Wednesday, November 18, 2015

PERLINDUNGAN ANAK MERUSAK DUNIA PENDIDIKAN



PERLINDUNGAN ANAK MERUSAK
DUNIA PENDIDIKAN

M.Rakib Pekanbaru Riau Indonesia

      Menurut  http://www.kompasiana.com/adrian, baahwa UU Perlindungan Anak merusak dunia pendidikan. Guru-guru lama,  sangat tidak setuju dengan UU Perlindungan Anak, karena UU itu bisa digunakan anak untuk merendahkan martabat guru. Dia sangat prihatin dengan nasib para guru. Hukuman Bukan Penganiayaan Saya melihat ada sedikit kekeliruan dalam masalah UU Perlindungan Anak. Kekeliruan itu berkaitan dengan kata “penganiayaan”. Bagi saya yang masuk kategori penganiayaan adalah kekerasan yang bertubi-tubi. Ia mirip dengan penyiksaan.

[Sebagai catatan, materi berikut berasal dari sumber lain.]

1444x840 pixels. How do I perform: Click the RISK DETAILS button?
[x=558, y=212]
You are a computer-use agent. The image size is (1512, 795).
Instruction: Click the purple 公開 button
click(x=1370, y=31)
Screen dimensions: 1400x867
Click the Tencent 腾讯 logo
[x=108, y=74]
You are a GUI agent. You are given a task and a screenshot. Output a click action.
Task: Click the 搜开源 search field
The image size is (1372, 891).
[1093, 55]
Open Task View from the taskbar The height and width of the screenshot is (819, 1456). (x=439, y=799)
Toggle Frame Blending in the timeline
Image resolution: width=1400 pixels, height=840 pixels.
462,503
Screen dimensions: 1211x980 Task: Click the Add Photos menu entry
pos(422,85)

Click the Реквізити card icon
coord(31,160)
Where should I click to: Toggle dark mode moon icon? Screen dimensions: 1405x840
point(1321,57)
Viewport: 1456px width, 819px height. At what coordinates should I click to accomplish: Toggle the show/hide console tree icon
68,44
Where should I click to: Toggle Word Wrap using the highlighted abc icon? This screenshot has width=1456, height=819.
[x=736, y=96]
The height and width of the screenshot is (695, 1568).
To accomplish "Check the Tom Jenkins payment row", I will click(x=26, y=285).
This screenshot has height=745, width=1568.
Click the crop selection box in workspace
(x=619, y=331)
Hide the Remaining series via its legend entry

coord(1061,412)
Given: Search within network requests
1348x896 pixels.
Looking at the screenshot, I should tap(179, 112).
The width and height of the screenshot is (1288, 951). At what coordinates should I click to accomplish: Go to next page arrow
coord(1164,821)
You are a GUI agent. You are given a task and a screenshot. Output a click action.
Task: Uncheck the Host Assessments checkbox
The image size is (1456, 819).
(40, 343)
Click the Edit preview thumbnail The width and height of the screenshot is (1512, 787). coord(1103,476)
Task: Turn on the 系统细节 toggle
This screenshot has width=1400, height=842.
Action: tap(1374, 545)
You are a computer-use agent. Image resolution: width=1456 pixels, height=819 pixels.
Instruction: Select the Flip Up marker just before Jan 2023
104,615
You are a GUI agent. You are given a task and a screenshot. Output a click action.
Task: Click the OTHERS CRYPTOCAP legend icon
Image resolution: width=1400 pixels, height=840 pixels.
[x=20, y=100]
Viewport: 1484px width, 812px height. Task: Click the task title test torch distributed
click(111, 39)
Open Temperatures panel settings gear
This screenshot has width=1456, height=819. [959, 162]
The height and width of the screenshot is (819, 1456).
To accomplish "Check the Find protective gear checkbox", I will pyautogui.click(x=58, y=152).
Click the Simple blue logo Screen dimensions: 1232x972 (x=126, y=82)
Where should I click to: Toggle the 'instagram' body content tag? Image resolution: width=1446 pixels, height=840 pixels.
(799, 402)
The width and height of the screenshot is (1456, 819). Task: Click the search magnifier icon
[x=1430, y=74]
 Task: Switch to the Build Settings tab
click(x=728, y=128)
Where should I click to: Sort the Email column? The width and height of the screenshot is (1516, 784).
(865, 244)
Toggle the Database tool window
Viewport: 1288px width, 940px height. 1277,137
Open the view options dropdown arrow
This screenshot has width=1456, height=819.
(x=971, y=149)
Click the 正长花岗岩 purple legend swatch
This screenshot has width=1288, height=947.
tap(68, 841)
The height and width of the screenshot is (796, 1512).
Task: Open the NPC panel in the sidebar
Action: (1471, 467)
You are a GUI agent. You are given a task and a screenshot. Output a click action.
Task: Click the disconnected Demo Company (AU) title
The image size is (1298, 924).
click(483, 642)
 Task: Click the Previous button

 Misalnya, memukul atau menempeleng berkali-kali, sekalipun murid sudah minta ampun. Tapi jika cuma sekali, itu bukan penganiayaan. Kalau dikatakan kekerasan baru bisa. Kalau kasus seperti IPDN saya baru setuju jika itu dikatakan penganiayaan dan memang kejam, karena kekerasan yang dilakukan bertubi-tubi. Misalnya, dipukul lalu ditendang berkali-kali. Karena itu wajar jika ada yang cacat dan bahkan sampai tewas. Saya tidak setuju jika menempeleng yang hanya sekali saja masuk kategori kekejaman (pasal 13 ayat 1) atau hukuman yang tidak manusiawi (pasal 16 ayat 1).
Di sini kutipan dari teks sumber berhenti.